Text extract:
(begin)

Nonparametric monotone calibration via isotonic regression.

Wraps sklearn.isotonic.IsotonicRegression and requires the scikit-learn optional dependency.

Examples:

>>> import numpy as np
>>> rng = np.random.default_rng(0)
>>> y = rng.integers(0, 2, 300)
>>> s = rng.uniform(0, 1, 300)
>>> cal = IsotonicCalibrator().fit(s, y)
>>> probs = cal.transform(s)
>>> probs.shape == s.shape
True
Source code in src/reliably/recalibrate/isotonic.py
class IsotonicCalibrator(Calibrator):
    """Nonparametric monotone calibration via isotonic regression.

    Wraps ``sklearn.isotonic.IsotonicRegression`` and requires the
    ``scikit-learn`` optional dependency.

    Examples
    --------
    >>> import numpy as np
    >>> rng = np.random.default_rng(0)
    >>> y = rng.integers(0, 2, 300)
    >>> s = rng.uniform(0, 1, 300)
    >>> cal = IsotonicCalibrator().fit(s, y)
    >>> probs = cal.transform(s)
    >>> probs.shape == s.shape
    True
    """

    def fit(self, y_prob: Any, y_true: Any) -> IsotonicCalibrator:
        """Fit isotonic regression on calibration split.

        Parameters
        ----------
        y_prob : array-like
            Scores, shape ``(N,)``.
        y_true : array-like
            Binary labels.

        Returns
        -------
        IsotonicCalibrator
        """
        try:
            from sklearn.isotonic import IsotonicRegression  # type: ignore
        except ImportError as exc:
            raise ImportError(
                "scikit-learn is required for IsotonicCalibrator. "
                "Install with: pip install reliably[sklearn]"
            ) from exc

        s = to_numpy(y_prob, dtype=np.float64)
        y = to_numpy(y_true, dtype=np.float64)
        if s.ndim == 2:
            s = s[:, 1]

        self._ir = IsotonicRegression(out_of_bounds="clip", y_min=0.0, y_max=1.0)
        self._ir.fit(s, y)
        self._fitted = True
        return self

    def transform(self, y_prob: Any) -> NDArray[np.float64]:
        """Apply isotonic calibration.

        Parameters
        ----------
        y_prob : array-like
            Scores.

        Returns
        -------
        NDArray[np.float64]
            Calibrated probabilities.
        """
        if not self._fitted:
            raise RuntimeError("Call fit() before transform().")
        s = to_numpy(y_prob, dtype=np.float64)
        if s.ndim == 2:
            s = s[:, 1]
        return np.array(self._ir.transform(s), dtype=np.float64)

fit(y_prob, y_true)

Fit isotonic regression on calibration split.

Parameters:

Name Type Description Default
y_prob array - like

Scores, shape (N,).

required
y_true array - like

Binary labels.

required

Returns:

Type Description
IsotonicCalibrator
Source code in src/reliably/recalibrate/isotonic.py
def fit(self, y_prob: Any, y_true: Any) -> IsotonicCalibrator:
    """Fit isotonic regression on calibration split.

(end)

Data shown:
(begin)

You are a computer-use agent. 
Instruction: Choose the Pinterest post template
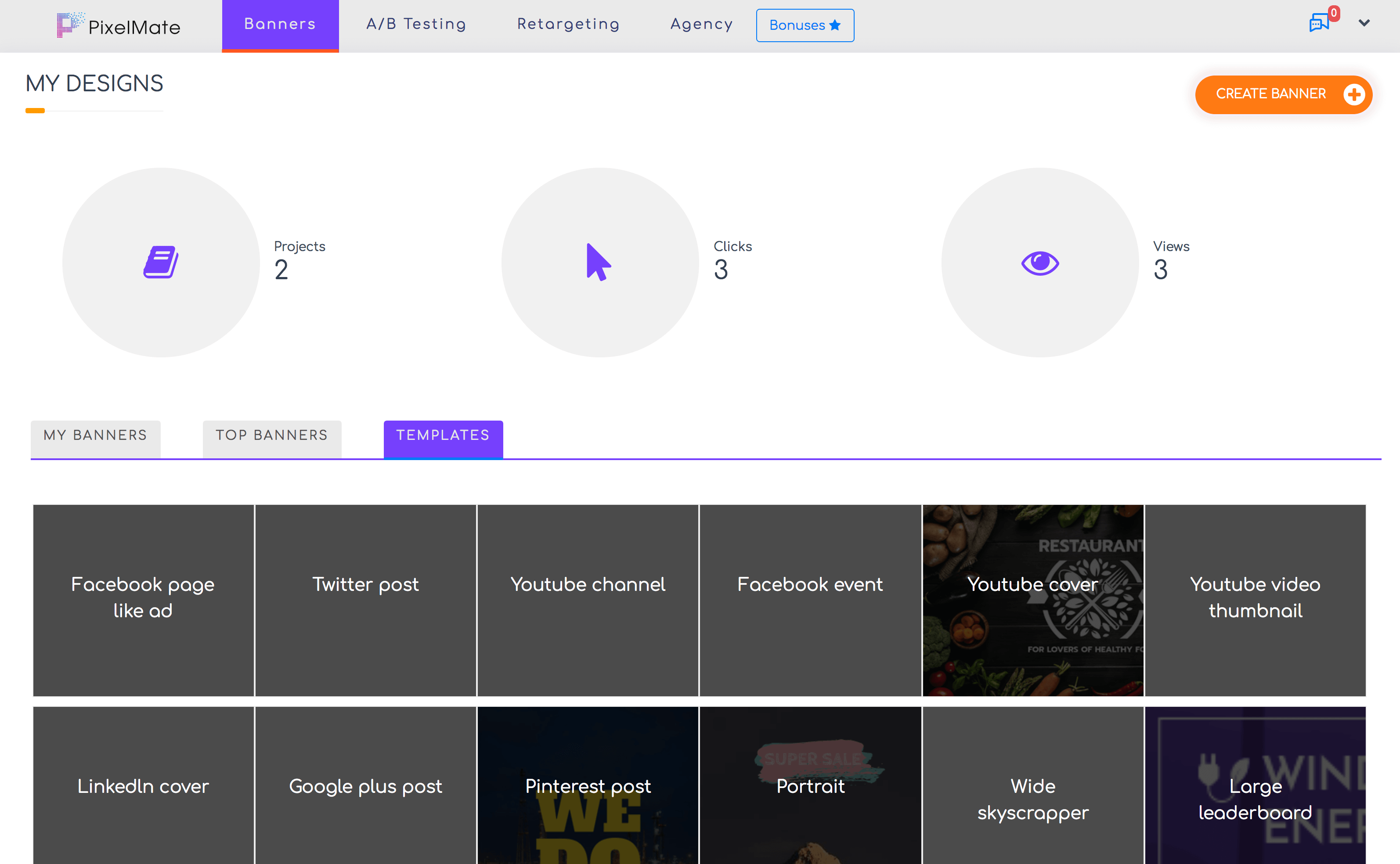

(end)

To be done:
(a) In the IsotonicCalibrator documentation, list every variable name that the usage example assigns a value to in its lines starting with ">>>".
(b) Carry on the IsotonicCalibrator documentation from the point where it stops.
The data is separate material and unrelated to the IsotonicCalibrator documentation.

The results:
(a) rng, y, s, cal, probs

(b)
    Parameters
    ----------
    y_prob : array-like
        Scores, shape ``(N,)``.
    y_true : array-like
        Binary labels.

    Returns
    -------
    IsotonicCalibrator
    """
    try:
        from sklearn.isotonic import IsotonicRegression  # type: ignore
    except ImportError as exc:
        raise ImportError(
            "scikit-learn is required for IsotonicCalibrator. "
            "Install with: pip install reliably[sklearn]"
        ) from exc

    s = to_numpy(y_prob, dtype=np.float64)
    y = to_numpy(y_true, dtype=np.float64)
    if s.ndim == 2:
        s = s[:, 1]

    self._ir = IsotonicRegression(out_of_bounds="clip", y_min=0.0, y_max=1.0)
    self._ir.fit(s, y)
    self._fitted = True
    return self

transform(y_prob)

Apply isotonic calibration.

Parameters:

Name Type Description Default
y_prob array - like

Scores.

required

Returns:

Type Description
NDArray[float64]

Calibrated probabilities.

Source code in src/reliably/recalibrate/isotonic.py
def transform(self, y_prob: Any) -> NDArray[np.float64]:
    """Apply isotonic calibration.

    Parameters
    ----------
    y_prob : array-like
        Scores.

    Returns
    -------
    NDArray[np.float64]
        Calibrated probabilities.
    """
    if not self._fitted:
        raise RuntimeError("Call fit() before transform().")
    s = to_numpy(y_prob, dtype=np.float64)
    if s.ndim == 2:
        s = s[:, 1]
    return np.array(self._ir.transform(s), dtype=np.float64)

reliably.recalibrate.beta.BetaCalibrator

Bases: Calibrator

Beta calibration: logit(p_cal) = c + a·log(s) − b·log(1 − s).

Parameters:

Name Type Description Default
constrain_ab bool

If True (default), constrain a, b ≥ 0.

True

Examples:

>>> import numpy as np
>>> rng = np.random.default_rng(0)
>>> y = rng.integers(0, 2, 300)
>>> s = rng.uniform(0.05, 0.95, 300)
>>> cal = BetaCalibrator().fit(s, y)
>>> probs = cal.transform(s)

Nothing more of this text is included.